Google Confirms 4,000 Motorola Mobility Job Cuts

Google has released a statement confirming the worst fears of thousands of Motorola Mobility workers. Over the coming months, the search engine giant is to shed no less than 4,000 posts – approximately 20% of the current workforce – while closing around a third of its global offices.

Having first been reported yesterday by the New York Times, Google has now confirmed the bad news to the world.

Google Confirms 4,000 Motorola Mobility Job Cuts

Difficult Transition

“Motorola is committed to helping them through this difficult transition and will be providing generous severance packages, as well as outplacement services to help people find new jobs,” according to the statement released by Google.

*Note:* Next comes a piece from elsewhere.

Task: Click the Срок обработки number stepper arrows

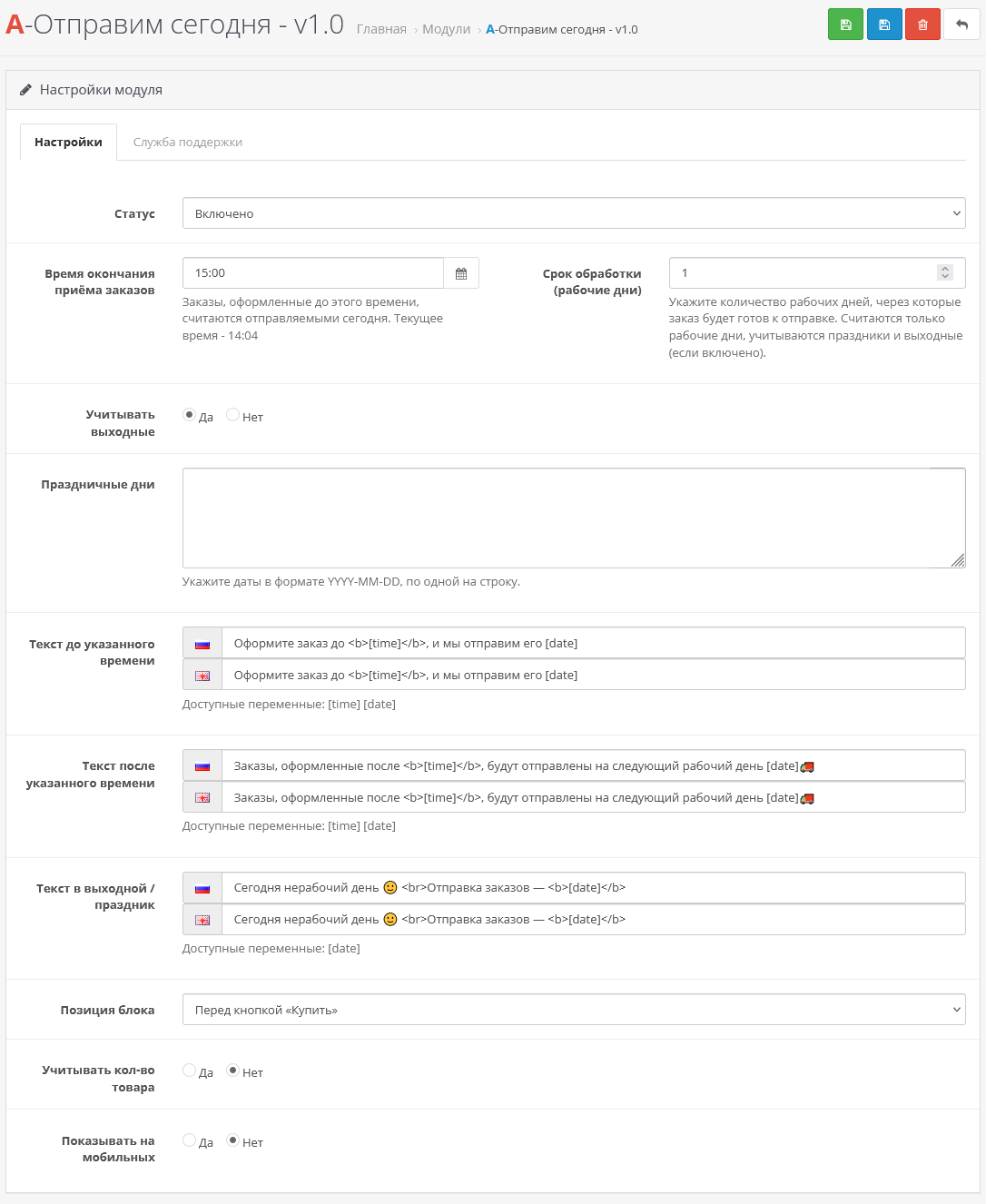Action: (944, 272)
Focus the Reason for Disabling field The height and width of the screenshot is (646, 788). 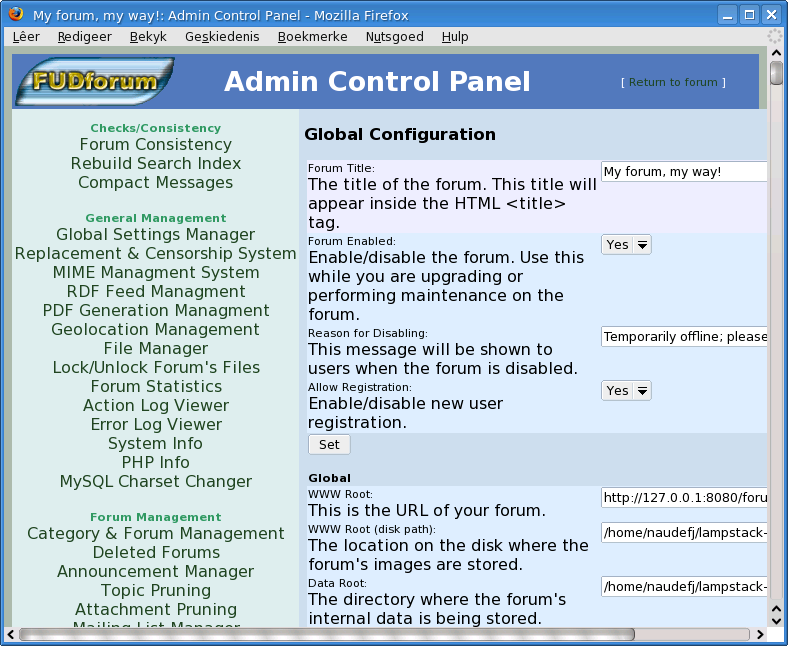pos(684,337)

According to official documentation, the major of job cuts will affect overseas workers and offices, with approximately one third falling within the United States. What’s more, Google also revealed in further documentation detailing the company’s future plans that it is to “simplify its mobile product portfolio — shifting the emphasis from feature phones to more innovative and profitable devices.”

Return to Profitability

Google has stated that its intention is to return Motorola Mobility to a prior status of heavy profitability, according to the filing dated August 3rd. The series of layoffs is expected to cost Google dearly with some charges to reach upwards of $275 million – most of which will come about before the end of Q3.

Earlier this year, Google acquired Motorola Mobility for $12.5 billion, representing the biggest single buyout in the company’s history. In order to streamline and focus its future ambition, Google now intends to close at least 30 Motorola Mobility offices across the world. According to unconfirmed reports, the closures will see operations significantly reduced in India and Asia, while development facilities in California, Chicago and Beijing will receive increased focus.

Motorola Mobility executives have stated that it is Google’s primary goal to move away from lower-end devices targeting the less profitable markets, so as to concentrate on a smaller number of high-end Smartphones, rather than hundreds.

Google certainly has the means to come up with the goods, having obtained no less than 17,000 patents from Motorola Mobility as part of the acquisition.